The routine was exhausting. Every time I handed P.B. to Mommy, I nursed a sore throat and a vague sense that I’d let P.B. down by speaking too little or saying the wrong words. 

Finding Balance: Quality over Quantity

Parenting shouldn’t be so extreme. While speech is important, so is balance. Without it, even the most well-meaning practice can become a chore. Worse, by fixating on a single aspect of a child’s development, as I did with my word vomit, we can forget their other needs. Bonding requires not mindless chatter but present parenting and loving, undivided attention.

Fortunately, science suggests a better approach. As I now know, a key finding from language development research is that while the quantity of words spoken matters, quality is key. What promotes language skills is not so much the number of words a child hears, but the style of speech and the context in which it occurs. The most beneficial interactions, it seems, are one-on-one conversations using an exaggerated, animated speaking style, baby talk.

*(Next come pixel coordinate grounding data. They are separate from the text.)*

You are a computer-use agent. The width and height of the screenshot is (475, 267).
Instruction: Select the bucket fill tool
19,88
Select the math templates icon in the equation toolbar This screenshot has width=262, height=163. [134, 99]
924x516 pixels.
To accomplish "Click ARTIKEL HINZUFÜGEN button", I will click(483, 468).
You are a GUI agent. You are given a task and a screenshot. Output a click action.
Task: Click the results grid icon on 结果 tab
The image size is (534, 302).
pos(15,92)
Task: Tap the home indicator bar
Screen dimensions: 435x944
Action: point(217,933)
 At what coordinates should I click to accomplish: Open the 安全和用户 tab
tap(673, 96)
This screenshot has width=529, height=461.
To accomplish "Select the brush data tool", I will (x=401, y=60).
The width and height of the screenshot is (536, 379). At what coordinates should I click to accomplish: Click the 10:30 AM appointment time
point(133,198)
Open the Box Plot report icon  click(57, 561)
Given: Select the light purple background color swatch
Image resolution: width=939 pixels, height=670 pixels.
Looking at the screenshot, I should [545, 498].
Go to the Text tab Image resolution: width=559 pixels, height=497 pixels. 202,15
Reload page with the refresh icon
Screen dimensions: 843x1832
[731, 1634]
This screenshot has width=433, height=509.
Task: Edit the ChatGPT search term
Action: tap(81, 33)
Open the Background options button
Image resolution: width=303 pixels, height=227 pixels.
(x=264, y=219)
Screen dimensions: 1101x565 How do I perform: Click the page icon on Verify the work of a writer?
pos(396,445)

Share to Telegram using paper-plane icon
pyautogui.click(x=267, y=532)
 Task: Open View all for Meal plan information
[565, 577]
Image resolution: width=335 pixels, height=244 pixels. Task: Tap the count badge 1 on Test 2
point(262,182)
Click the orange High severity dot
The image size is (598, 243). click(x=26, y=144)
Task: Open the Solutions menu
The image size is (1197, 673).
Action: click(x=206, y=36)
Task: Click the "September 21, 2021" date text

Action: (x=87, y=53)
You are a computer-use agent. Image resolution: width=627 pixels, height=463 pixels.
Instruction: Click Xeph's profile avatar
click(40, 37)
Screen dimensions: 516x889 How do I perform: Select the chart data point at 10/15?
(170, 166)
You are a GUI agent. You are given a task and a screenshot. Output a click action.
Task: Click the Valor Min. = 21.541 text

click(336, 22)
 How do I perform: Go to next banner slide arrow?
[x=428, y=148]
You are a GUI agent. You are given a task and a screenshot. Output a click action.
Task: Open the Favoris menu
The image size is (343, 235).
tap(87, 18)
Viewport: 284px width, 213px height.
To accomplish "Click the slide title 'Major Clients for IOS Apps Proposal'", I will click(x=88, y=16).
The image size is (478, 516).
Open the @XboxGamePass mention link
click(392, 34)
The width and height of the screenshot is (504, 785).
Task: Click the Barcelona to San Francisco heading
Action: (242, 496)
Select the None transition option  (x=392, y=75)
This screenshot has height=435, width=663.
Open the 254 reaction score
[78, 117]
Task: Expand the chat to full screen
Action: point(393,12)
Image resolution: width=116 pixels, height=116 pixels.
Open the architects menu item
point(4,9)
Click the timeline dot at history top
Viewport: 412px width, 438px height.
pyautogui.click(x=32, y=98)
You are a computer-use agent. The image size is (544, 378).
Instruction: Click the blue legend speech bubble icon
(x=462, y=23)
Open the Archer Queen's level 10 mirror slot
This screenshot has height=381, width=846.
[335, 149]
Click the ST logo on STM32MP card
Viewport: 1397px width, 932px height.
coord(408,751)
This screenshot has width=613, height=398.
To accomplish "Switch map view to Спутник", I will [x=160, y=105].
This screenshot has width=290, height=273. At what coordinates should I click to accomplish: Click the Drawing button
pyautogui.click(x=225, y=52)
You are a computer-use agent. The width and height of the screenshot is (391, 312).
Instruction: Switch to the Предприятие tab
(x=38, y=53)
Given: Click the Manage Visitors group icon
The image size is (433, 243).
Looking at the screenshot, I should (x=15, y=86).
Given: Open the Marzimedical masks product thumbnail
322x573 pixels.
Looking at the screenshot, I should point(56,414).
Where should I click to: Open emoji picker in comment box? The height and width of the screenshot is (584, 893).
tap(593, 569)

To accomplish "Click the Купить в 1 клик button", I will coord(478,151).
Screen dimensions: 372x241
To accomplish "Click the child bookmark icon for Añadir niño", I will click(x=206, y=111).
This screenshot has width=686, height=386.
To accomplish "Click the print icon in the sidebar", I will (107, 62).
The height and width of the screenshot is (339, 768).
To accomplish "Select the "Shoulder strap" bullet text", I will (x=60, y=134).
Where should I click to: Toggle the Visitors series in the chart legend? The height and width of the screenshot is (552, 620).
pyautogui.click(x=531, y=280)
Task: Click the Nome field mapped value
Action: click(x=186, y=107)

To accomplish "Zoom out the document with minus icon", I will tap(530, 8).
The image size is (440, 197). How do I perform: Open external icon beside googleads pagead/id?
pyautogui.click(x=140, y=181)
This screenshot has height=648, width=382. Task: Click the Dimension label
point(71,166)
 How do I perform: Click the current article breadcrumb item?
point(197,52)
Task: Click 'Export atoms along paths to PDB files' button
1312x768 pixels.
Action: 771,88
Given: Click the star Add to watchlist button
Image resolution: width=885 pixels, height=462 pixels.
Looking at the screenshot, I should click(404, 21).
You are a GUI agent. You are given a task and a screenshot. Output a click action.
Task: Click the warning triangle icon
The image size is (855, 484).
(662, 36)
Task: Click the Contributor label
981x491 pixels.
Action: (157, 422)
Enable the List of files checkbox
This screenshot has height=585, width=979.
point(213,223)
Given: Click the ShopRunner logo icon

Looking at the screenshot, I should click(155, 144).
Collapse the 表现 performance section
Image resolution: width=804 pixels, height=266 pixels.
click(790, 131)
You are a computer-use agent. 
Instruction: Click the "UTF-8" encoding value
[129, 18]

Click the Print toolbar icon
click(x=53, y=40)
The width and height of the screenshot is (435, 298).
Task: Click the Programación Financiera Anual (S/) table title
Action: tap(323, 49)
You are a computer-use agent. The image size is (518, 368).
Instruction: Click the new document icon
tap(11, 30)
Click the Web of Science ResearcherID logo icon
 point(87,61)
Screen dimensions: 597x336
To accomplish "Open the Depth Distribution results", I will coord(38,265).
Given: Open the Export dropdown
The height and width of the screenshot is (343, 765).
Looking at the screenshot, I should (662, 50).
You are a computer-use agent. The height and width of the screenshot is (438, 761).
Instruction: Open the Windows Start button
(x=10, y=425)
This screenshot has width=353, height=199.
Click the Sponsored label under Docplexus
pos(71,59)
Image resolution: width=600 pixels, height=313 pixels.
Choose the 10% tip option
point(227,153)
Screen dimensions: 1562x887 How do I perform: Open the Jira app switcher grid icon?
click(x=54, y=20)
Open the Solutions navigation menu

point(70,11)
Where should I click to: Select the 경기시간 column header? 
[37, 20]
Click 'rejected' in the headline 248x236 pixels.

One study examined thousands of recorded exchanges between parents and babies and tracked the babies’ development over time. Researchers found that the more parents spoke using high pitch and exaggerated vowel sounds, the more babies babbled at one year of age, a precursor to spoken words. When the babies turned two, those who heard more baby talk knew more words than their peers who were exposed primarily to adult conversation. 

For me, these findings highlight the importance of being strategic with language exposure. Random sentences uttered without context do babies little good. When I marched through The Star Spangled banner for the third consecutive time with P.B., the double encore probably didn’t move the needle on his cognitive development. It just left me feeling grumpy and disconnected from the baby staring up blankly from my embrace. 

Why waste our limited reserves of parental energy on such a futile exercise?

Better to spend that time thinking about meaningful ways to engage our babies with language. This means focusing on topics the baby can understand–basic activities and immediate surroundings. It means pairing our words with appropriate facial expressions. Most important, it means speaking in an animated, exaggerated tone. In sum, we should try to catch the baby’s attention, invite them into conversation, and encourage them to follow along. As one researcher put it: “It’s not just talk, talk, talk at the child. It’s more important to work toward interaction and engagement around language. You want to engage the infant and get the baby to babble back. The more you get that serve and volley going, the more language advances.”

Prioritizing high-quality baby talk has improved my conversations with one-month-old P.B. Somehow, chatting about all his bottles full of “boob juice” sparks a light in his eyes that I never saw when reading him news stories on COVID-19. 

Focusing on good speech has also freed me to embrace the occasional silence. At peace with P.B.’s language nutrition, I no longer find myself desperate to fill every moment with words. Sometimes, after reading P.B. a book or making up a song about his most recent blowout, it’s okay to let him rest quietly on my chest, feeling the rise and fall of his breath.